Often during late night listening sessions, whilst suitably relaxed, you look at the options differently, spotting something that was somehow overlooked. All Skies Have Sounded, the latest album by The Transcendence Orchestra, found itself added to the OBLADADA music folder this June when it was released. However, at the time, we must have been seduced by something more apparently dynamic.
Other than listener laziness, the simple reason we missed All Skies Have Sounded is the fact, after some casual spin, we concluded that it gently did what we expected – a pleasing ambient passage of sound. Those first few moments as a tester, and indeed what followed, easily morphing into whatever else was vying for our attention.
But on one recent evening’s exploration, we zoned in on the album and this time, the volume was up and our mind, far more eager to follow the details within the music. Those gentle curtains of sound quickly unveiling something hugely rewarding.
The Transcendence Orchestra is the work of Anthony Child and Daniel Bean and All Skies Have Sounded is their third album. The UK pair’s debut Modern Methods For Ancient Rituals was a joyous heartfelt gathering of earthy drones. The second was the widescreen beauty of Feel the Spirit, an album that formed a soothingly bucolic soundtrack to our summer lockdown last year.
All Skies Have Sounded, however feels like a much more abstracted form of beauty. The first two tracks perfectly showcasing the subtle detailing that has the power to sweep you off your feet. The opener Having My Head Is Felt grows around a chunky looping signals and droning vectors before slowly corroding into watery orchestral vapour. It’s almost 7 minutes feeling like a buffer between whatever you were doing before listening and preparing you for what comes next…

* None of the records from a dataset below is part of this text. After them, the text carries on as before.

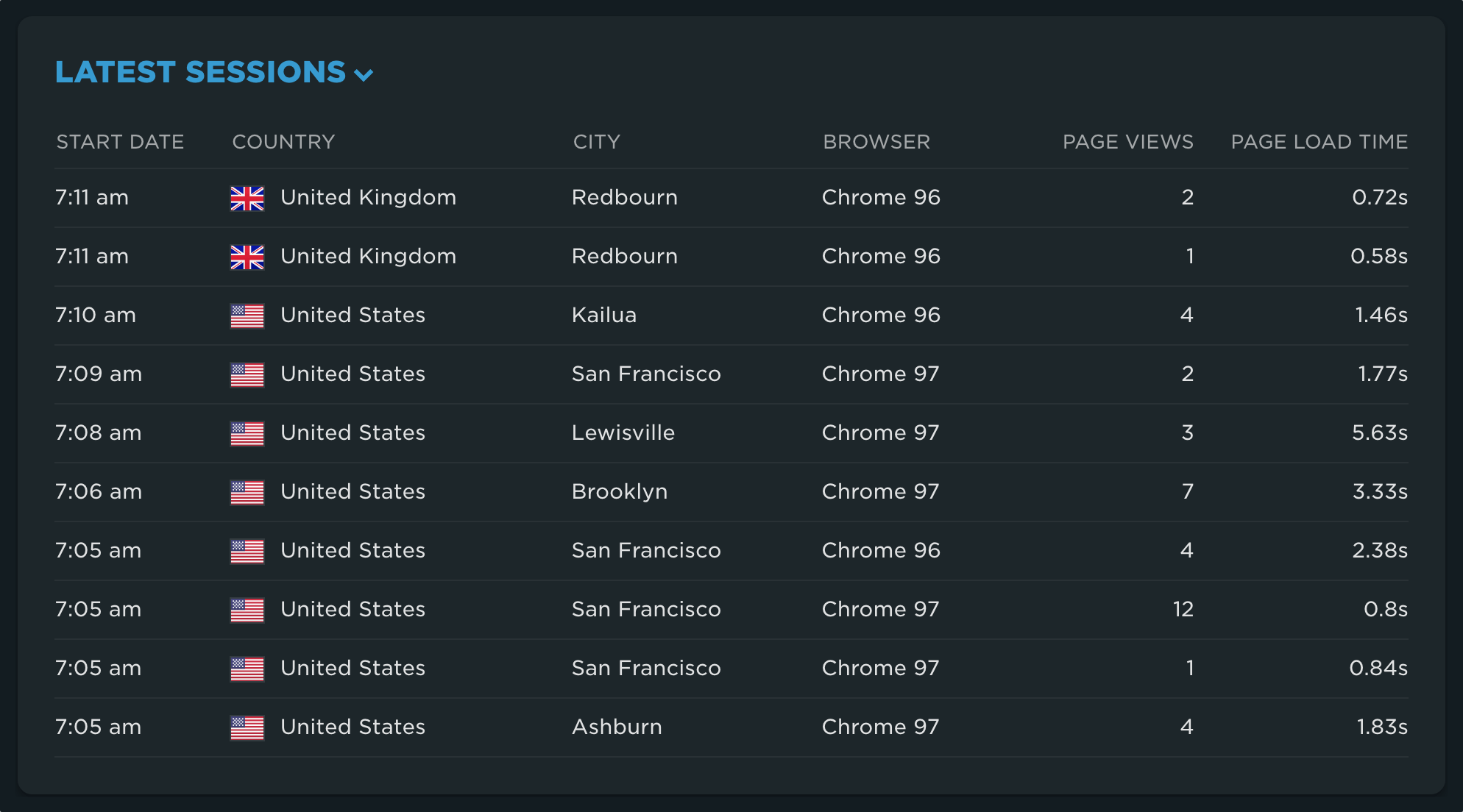The image size is (1463, 812).
Task: Click the US flag in Kailua row
Action: point(247,316)
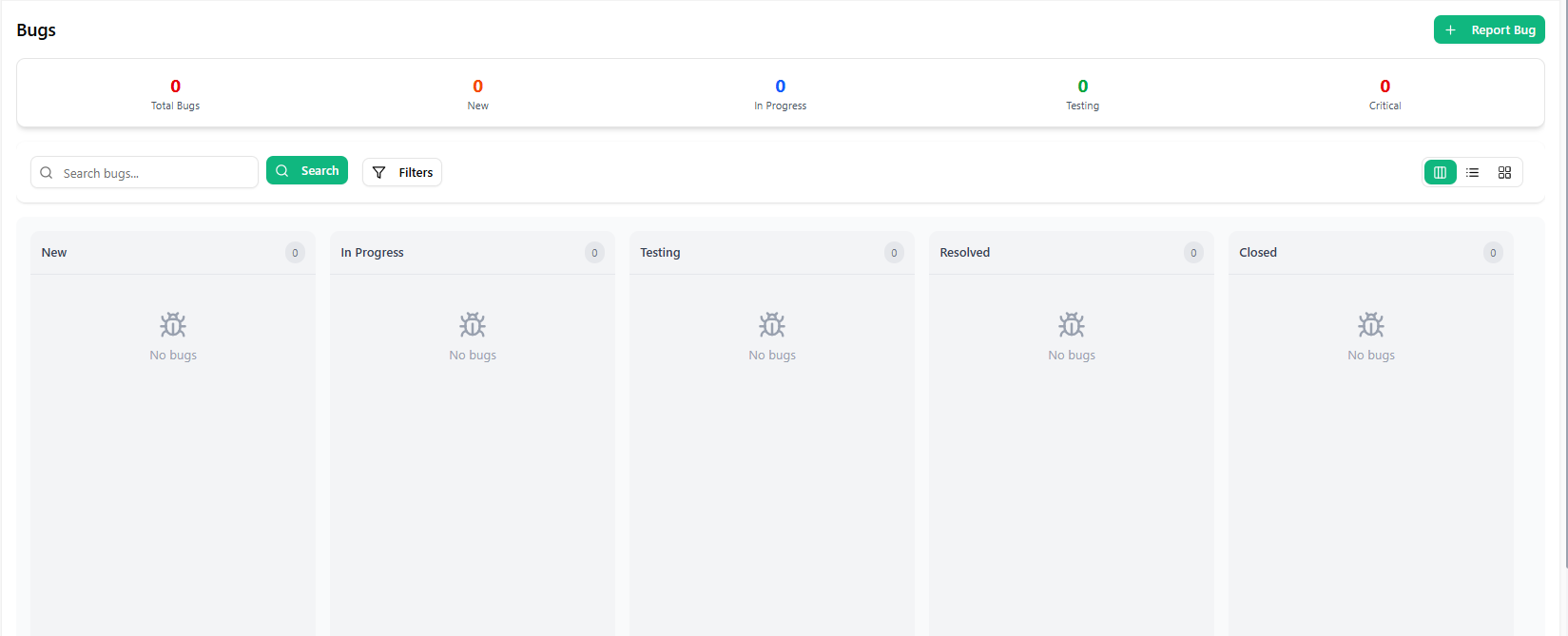Open the Filters dropdown
Screen dimensions: 1568x636
point(402,172)
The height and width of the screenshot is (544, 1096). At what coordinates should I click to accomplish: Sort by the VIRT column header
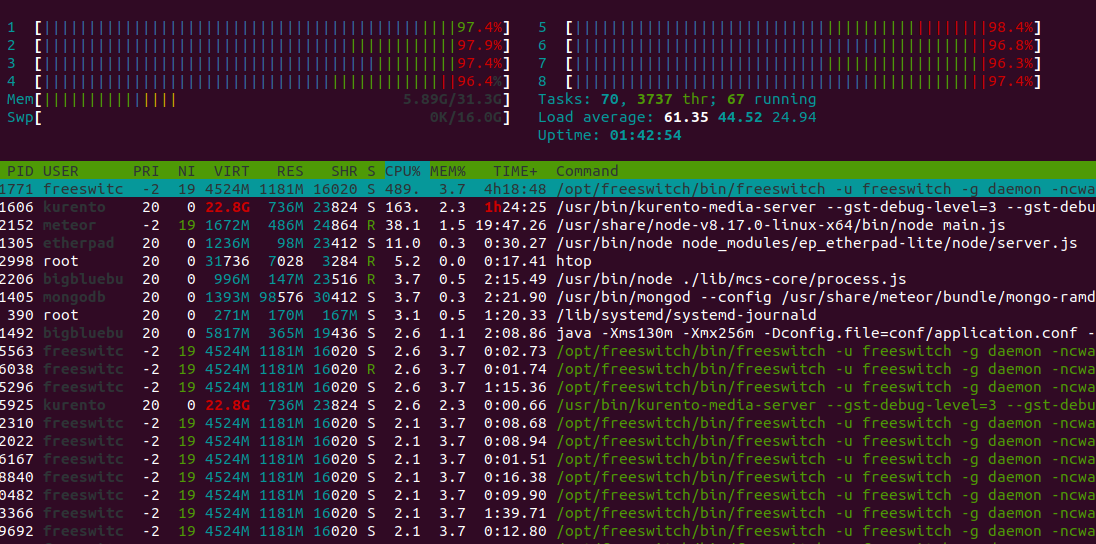pos(232,171)
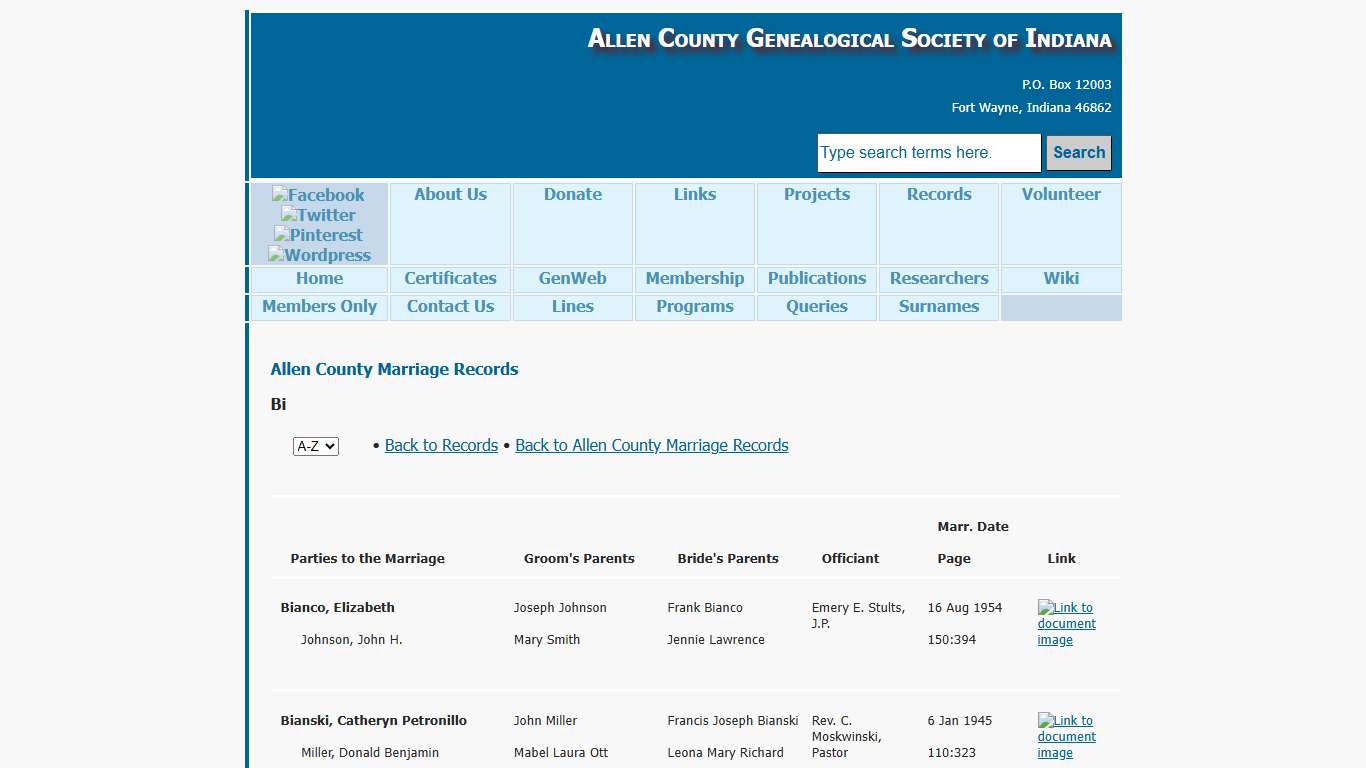
Task: Open the Twitter icon link
Action: (x=318, y=215)
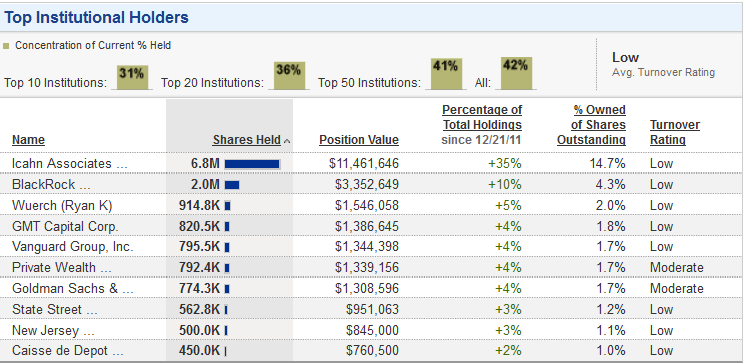
Task: Click the Concentration of Current % Held legend square
Action: (6, 46)
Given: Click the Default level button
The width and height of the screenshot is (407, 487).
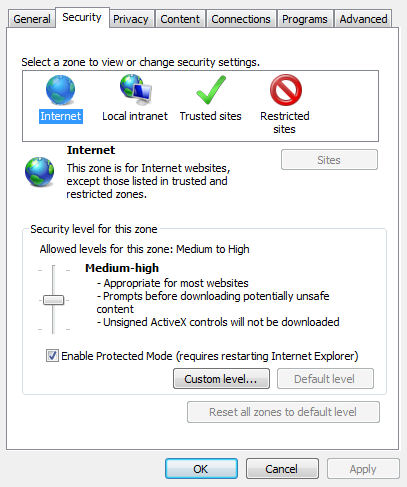Looking at the screenshot, I should (x=325, y=379).
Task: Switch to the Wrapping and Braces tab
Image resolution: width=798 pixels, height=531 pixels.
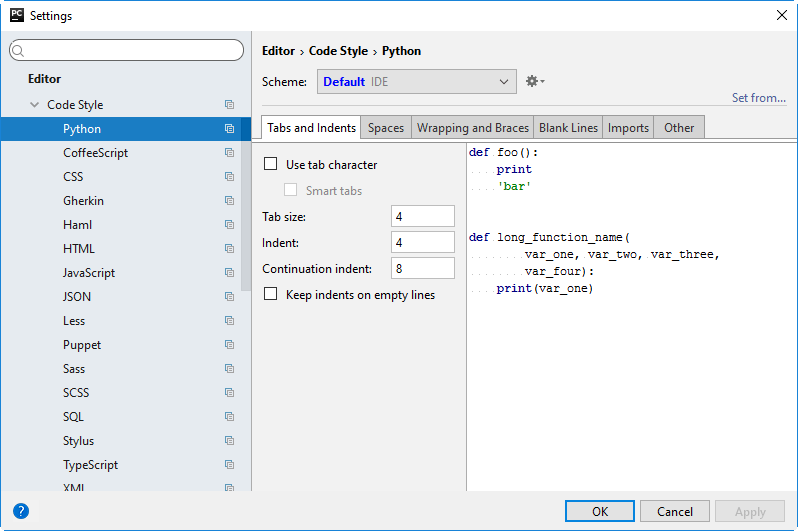Action: tap(472, 128)
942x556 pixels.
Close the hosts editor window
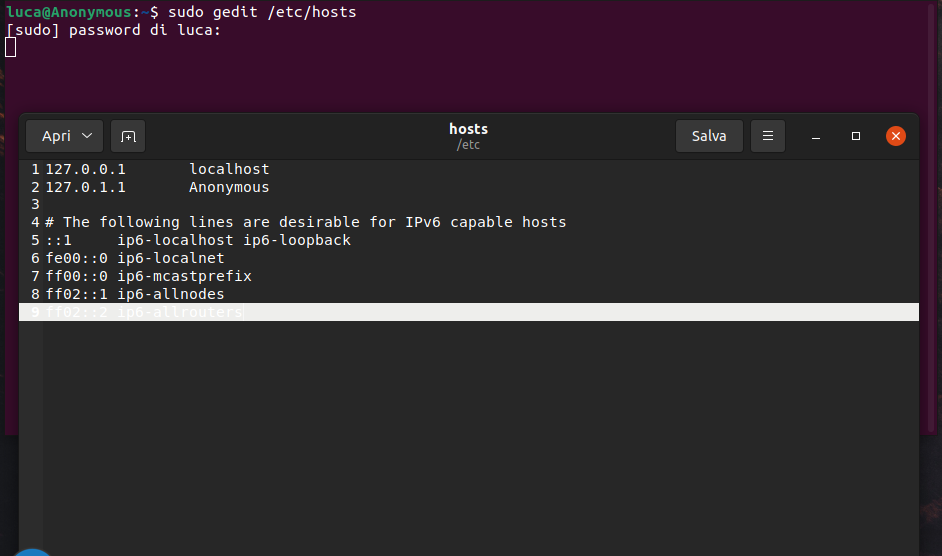coord(896,136)
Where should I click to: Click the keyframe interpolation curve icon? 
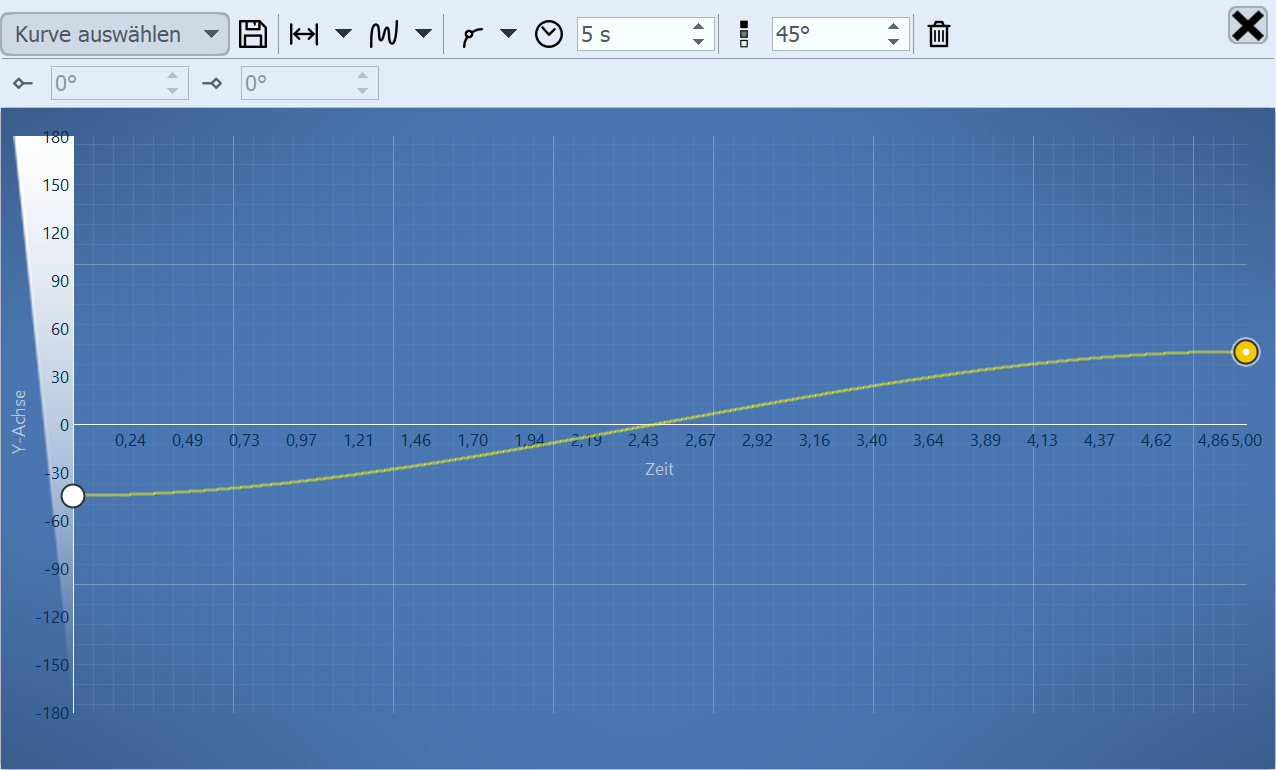coord(472,35)
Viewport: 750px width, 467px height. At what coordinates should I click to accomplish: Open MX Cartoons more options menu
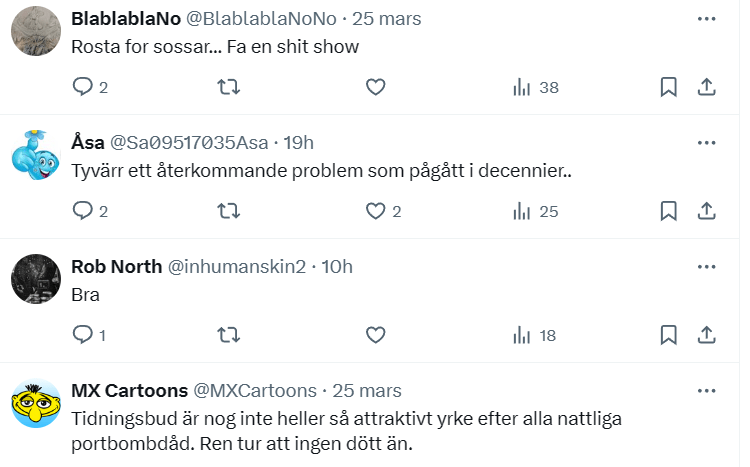[706, 390]
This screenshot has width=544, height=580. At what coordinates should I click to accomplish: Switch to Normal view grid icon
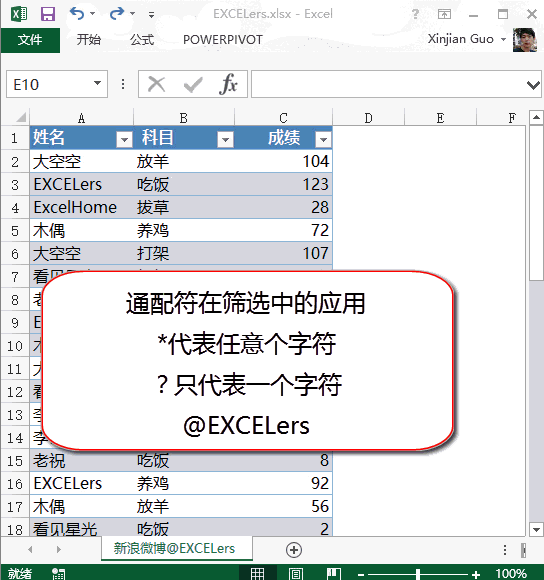257,573
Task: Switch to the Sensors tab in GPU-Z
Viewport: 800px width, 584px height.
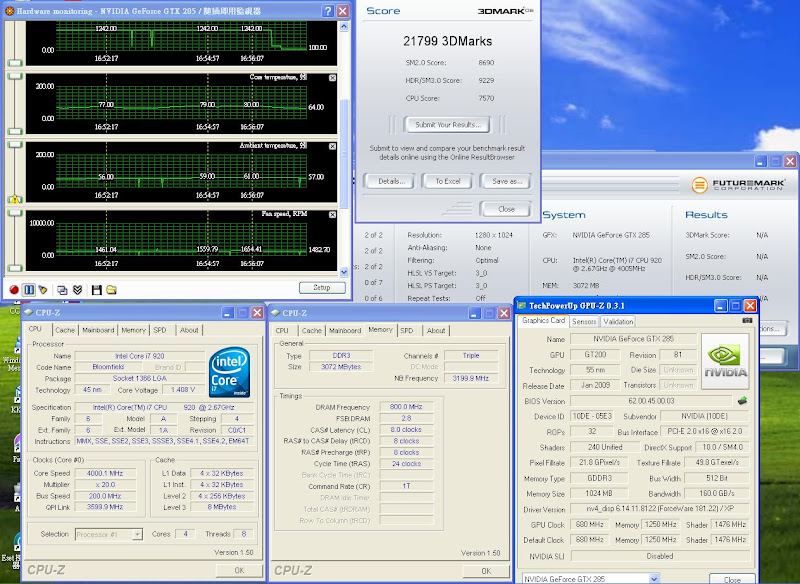Action: 584,321
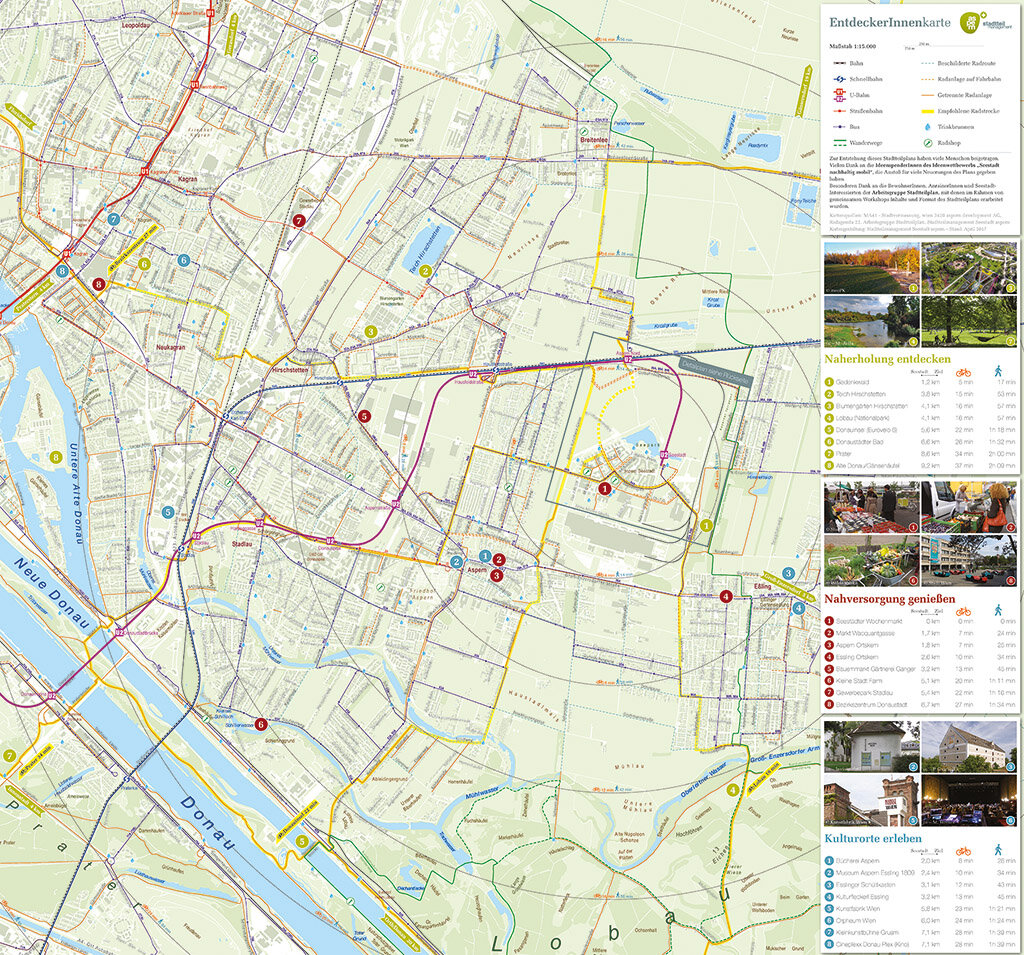The image size is (1024, 955).
Task: Click red marker 1 at Seestadt on map
Action: (x=604, y=488)
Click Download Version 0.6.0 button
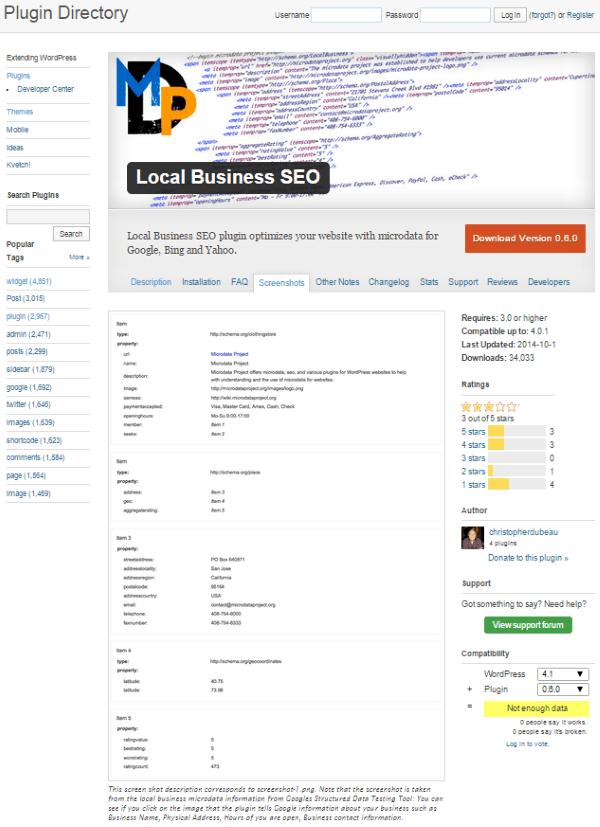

Only Out Perfect revisits that deeply psychedelic modular bouncing ball madness of Popul Vuh’s Affenstunde before fanning out into droning transmissions. Somehow these signals mesh into a staggeringly beautiful arc of sound like that spine tingling section in Takesugi Kosugi’s orgasmic hair pin in Catch Wave, turned into the most emotive space film scene we have never seen…
The music fizzes in active and amazing details, Marker Against Mountain hanging in guitar strums and laden atmospheric that forms into sonic crust. Weather Series feels like a location described in sound – an odd lysergic plateau where some kosmic flautist jams with mountain top radio static.
Gliding Up Good spends 12 minutes slowly fire balling into glorious neon lit chaos, whilst Going Upstairs (Imagine It Orange) reveal tiny puddles of rhythm and ripples radiating out of every sound. By this point, the whole album starts to feel like a submerged rock album that’s been pulverised, stretched, and obliterated in ways that render every surface as huge porous new versions of themselves. A process that’s lifted elements from whole room sized record collections and boiled everything down into outrageously potent stock cubes.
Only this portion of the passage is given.